To cut or not to cut is now the question
We now have nearly two weeks until lawmakers gather for the Sept. 30 special session to pass Gov. Jim Justice’s 5% cut in personal income tax rates, and at this point I’m just not sure it can pass.
That doesn’t mean it won’t pass. There is certainly time for the governor’s advisors (Chief of Staff Brian Abraham and Department of Revenue Secretary Larry Pack) and legislative leaders to come to some form of agreement on bill language to make such a cut happen.
The hang up on the state Senate side appears to be how to pay for the 5% personal income tax cut, which would return approximately $115 million to taxpayers if approved by the Legislature at the end of the month. But inversely, that cut takes $115 million in personal income tax revenue out of future general revenue budgets.
Justice appears fine with the personal income tax cut being paid for out of the nearly $562 million in unappropriated surplus from the end of fiscal year 2024 after expenses and $80 million in unappropriated monies for the current fiscal year. But those are one-time monies and don’t factor in projected reductions in end-of-fiscal-year budget surpluses or future expenses the next governor and lawmakers will need to factor in when crafting the next budget.
State Senate leaders (Senate President Craig Blair, R-Berkeley, and Senate Finance Committee Chairman Eric Tarr, R-Putnam) want to see a plan from the governor that cuts state spending or finds the money some other way to equal to the revenue that would be lost from a 5% personal income tax.
Sure, the full $115 million price tag wouldn’t go into effect until fiscal year 2026 beginning in July 2025, so the state can handle the loss of revenue in the short-term. But Republican lawmakers – who all support phasing out the personal income tax – believe in doing so slowly so that cuts don’t outpace the natural growth in tax revenue and the state’s growing expenses.
In interviews last week, both Blair and Tarr said they would be willing to consider a 5% tax cut proposal only if it includes an equal cut in state spending from the current fiscal year.
“I’m concerned personally, and I think a lot of my members are in the Senate, that if we are going to do an extra $110 million tax reduction, we’ve got to make sure we don’t make that point in time that we look back and we failed and future legislators might have to come back and increase taxes,” Blair said last Tuesday on WV MetroNews Talkline. “That’s the last thing we want to do.”
“It sounds good to say … we’re going to knock out another 5% and another $115 million in taxes,” Tarr said Thursday on the Dave Allen Show on 580 WCHS in Charleston. “(But) if you go too aggressive too fast, what happens is you have to go back in and reverse that policy in order not to put the state upside down for our obligations.”
When I asked Gov. Justice last week if he would be willing to entertain cutting state spending in exchange for his 5% personal income tax cut, he said “absolutely” with a caveat.
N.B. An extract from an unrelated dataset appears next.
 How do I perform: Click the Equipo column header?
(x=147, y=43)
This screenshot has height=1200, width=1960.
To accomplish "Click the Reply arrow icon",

“If they can come to me with something that they would propose that would basically cut things and everything, then we’ll look at it,” Justice said.
Legislative sources, however, were annoyed with that answer. In their minds, it’s not up to lawmakers to present the governor with options; it’s the governor’s job to present them with a plan.
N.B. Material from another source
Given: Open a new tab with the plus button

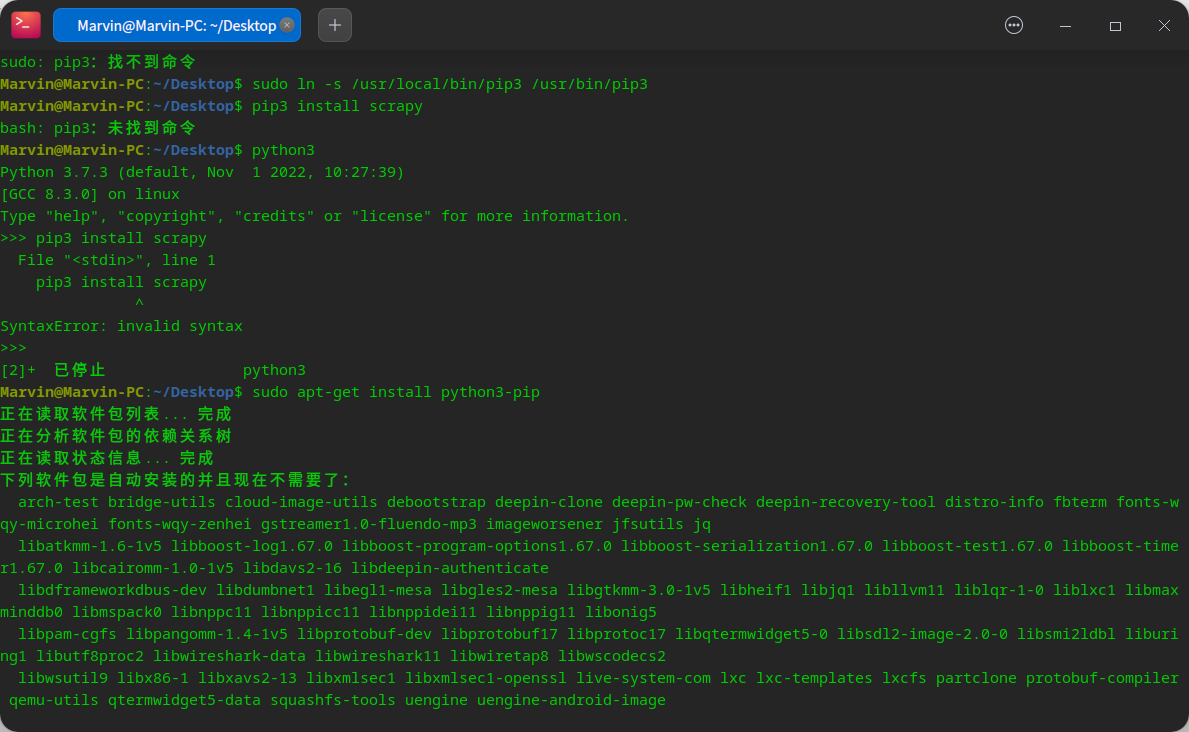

You see, special sessions called by the governor don’t follow the same rules as the annual 60-day regular session of the Legislature. These kinds of special sessions are tightly controlled. Lawmakers can only consider the bills the governor puts on the special session proclamation. They can’t introduce their own bills (though some try, usually just for the sake of publicity from some unsuspecting reporter who doesn’t understand the bill can never be taken up).
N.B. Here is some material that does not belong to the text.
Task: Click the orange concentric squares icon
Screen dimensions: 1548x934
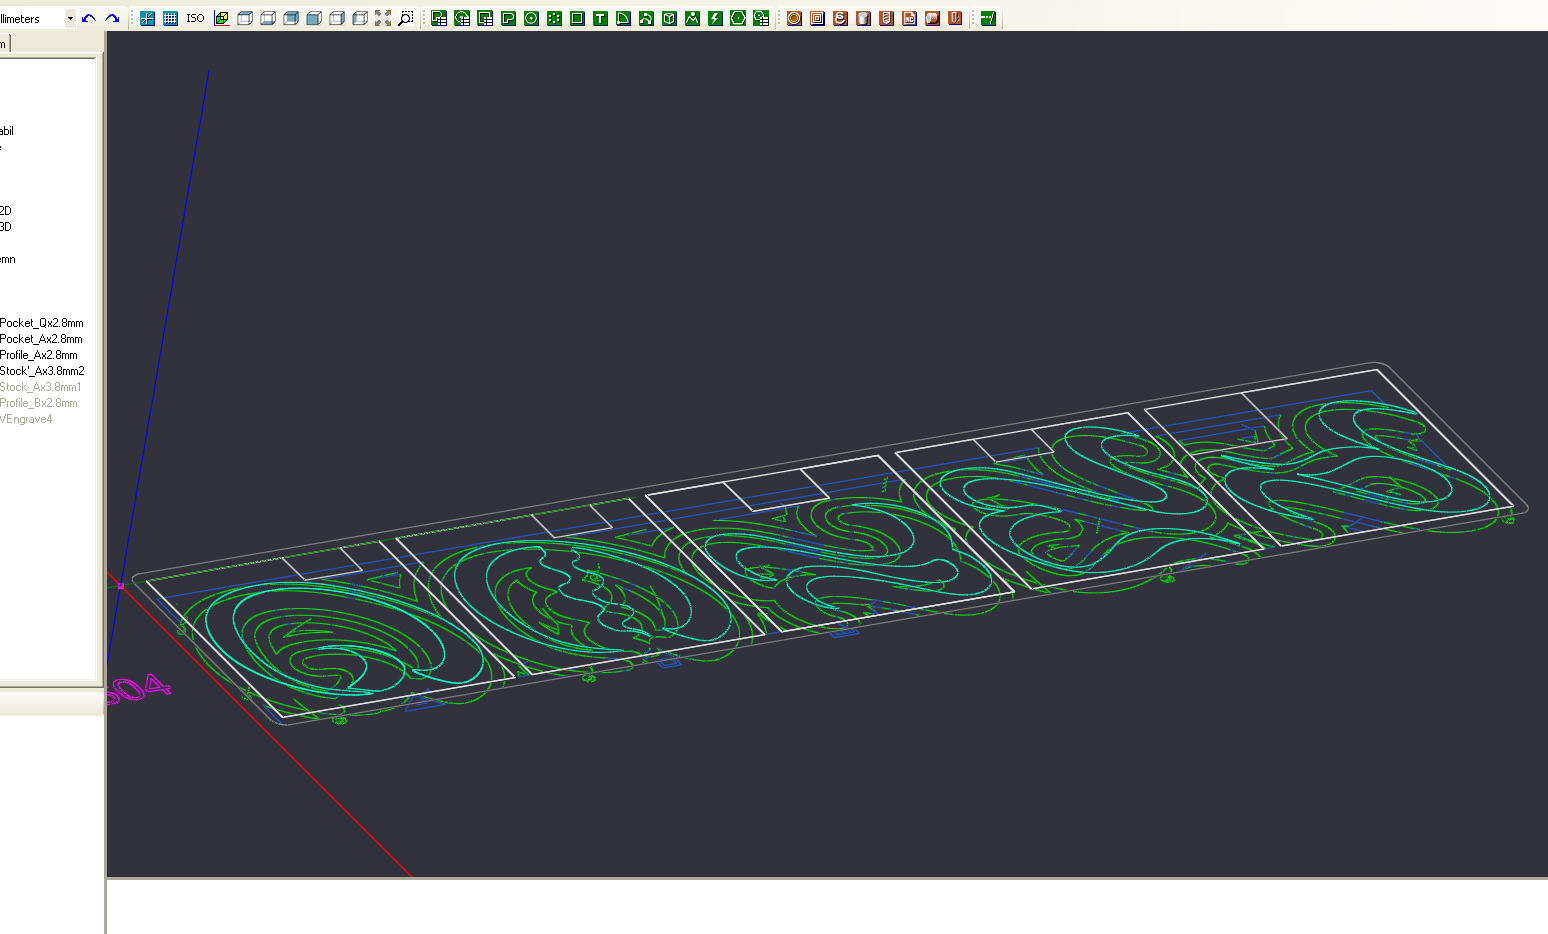Action: point(817,18)
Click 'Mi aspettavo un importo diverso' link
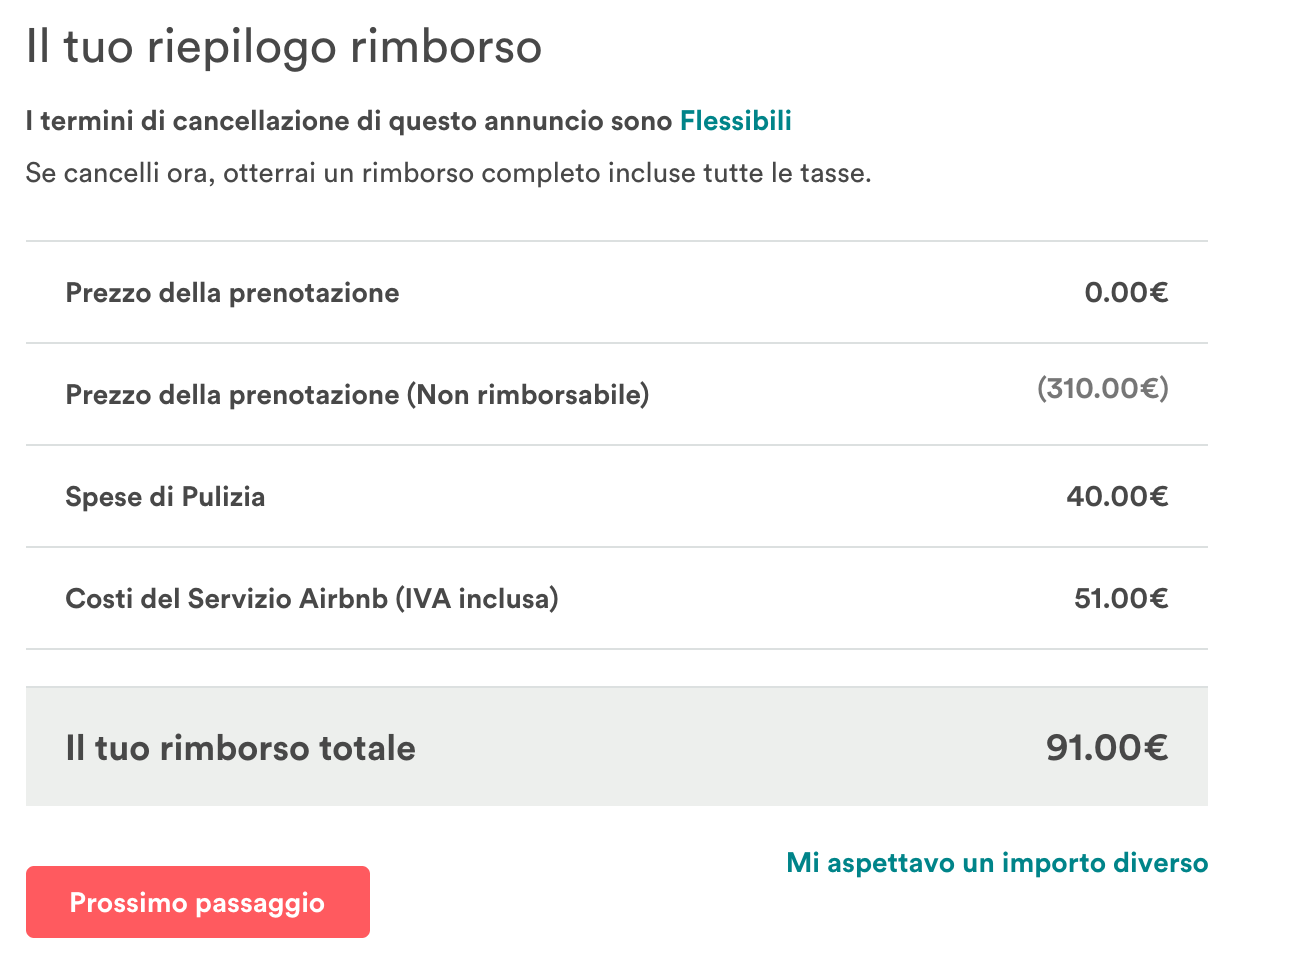Image resolution: width=1306 pixels, height=962 pixels. coord(997,863)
In fact, depending on the wording of the bill and the proclamation language, sometimes lawmakers can’t even amend a special session bill due to how narrowly tailored the bill language is. Justice could word his 5% tax cut bill in such a way that lawmakers have no choice but to vote the bill up or down.
So, when Justice says that lawmakers need to come up with a plan for cutting state spending for make his 5% tax cut possible, you can understand why lawmakers would be annoyed by that. Justice is the one pushing for this tax cut. Justice is the one who called a special session outside of the normal legislative interim meeting schedule, meaning a special session that will cost taxpayers $35,000 per day until they gavel out. That could either be two-to-three days, or longer.
Many lawmakers believe that if Justice is going to bring lawmakers in for a special session (which begins the day before October, when the monthly state tax collection numbers are released), then it is up to the governor to present lawmakers with a plan on how to make it happen. Perhaps that will happen when lawmakers and the Governor’s Office begin having meetings leading up to Sept. 30?
Then again, Justice keeps saying he’s been in discussions with legislative leadership on all of this, while the legislative leaders I’ve talked to said they haven’t heard one word from the governor.
It kind of makes you wonder how Justice plans to introduce and work on legislation if he is elected to the U.S. Senate in November if he can’t negotiate with state lawmakers on his swan song.